Una pièce nata come una commedia che sfida le leggi del genere, mescolando, per dirla con le parole dell’autore “un bel paesaggio (vista sul lago), molti discorsi sulla letteratura, poca azione, un quintale d’amore”.
Il dramma delle speranze deluse come lo hanno definito molti.
Un’opera corale in cui ciascuno dei personaggi ha un ruolo essenziale, in cui anche i solo apparenti comprimari sono fondamentali per il fraseggio che porta a quel colpo di pistola lontano dagli occhi degli spettatori.
Attori, insomma, come membri di un’orchestra con voci distinte, a tratti inconfondibili, ma che dovrebbero fondersi guidati dall’abile mano del regista.
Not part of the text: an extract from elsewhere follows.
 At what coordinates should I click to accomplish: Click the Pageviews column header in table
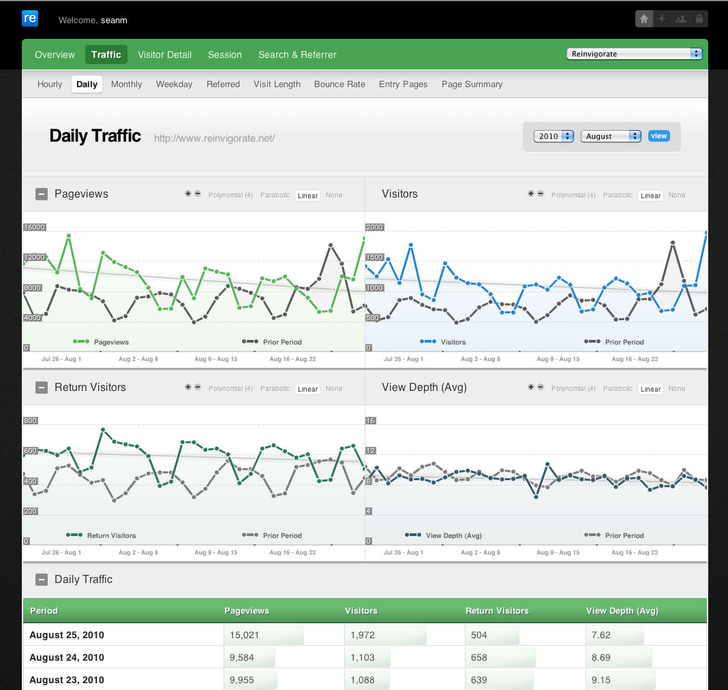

Un testo quello del Gabbiano che ha saputo vincere sul trascorrere del tempo, restando sempre attuale grazie alla capacità di Cechov di cogliere e restituire le mille sfumature universali dell’animo umano, ma anche e soprattutto dell’anima russa. Quella dusha che rende Nina e Masha, Kostja e Sorin e tutti gli altri personaggi esattamente ciò che sono.
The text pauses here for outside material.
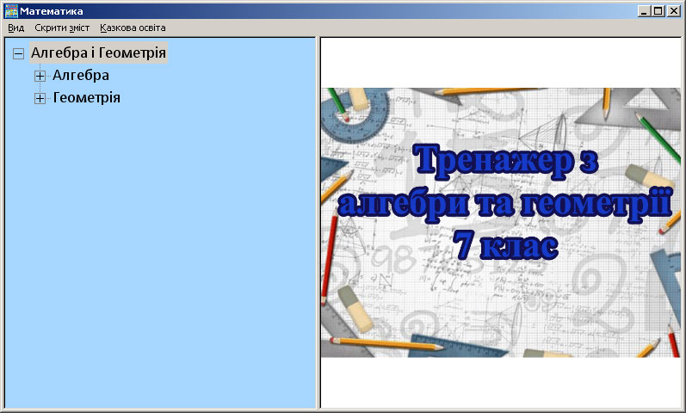Click the Скрити зміст menu item
Viewport: 686px width, 413px height.
tap(62, 28)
Onestamente è proprio quest’anima, così peculiare, che mi sembra mancare nello spettacolo del Teatro Nazionale di Genova, in maniera soprattutto evidente nei personaggi “minori”, come nel classico dialogo iniziale tra Masha e Medvedenko ridotto quasi a uno sketch.
E i toni appaiono in qualche caso forzati, le voci degli attori non si amalgamano come dovrebbero, con un Kostja talvolta sopra le righe e una Nina eccessivamente svagata.
In qualche momento l’interazione sul palcoscenico scade nella caricatura e si perde quel fondo di amarezza, a tratti insostenibile, che si cela anche nel riso.
Ho visto più volte rappresentare Il gabbiano sui palcoscenici russi, nella maniera più classica o con qualche azzardata rilettura, ma l’ironia è sempre rimasta sottile, più straziante che sguaiata, lasciando trasparire la tristezza, se non addirittura la pietà, per i tanti voli spezzati che si susseguono sulle rive di quel lago in campagna.
Forse ciò che è mancato davvero alla rappresentazione al Sociale è stata la capacità di coinvolgere autenticamente il pubblico, di creare empatia, di rendere palpabile la sofferenza del vivere che farà dire a Nina “la cosa più importante […] non è ciò che io sognavo, bensì la capacità di sopportazione”.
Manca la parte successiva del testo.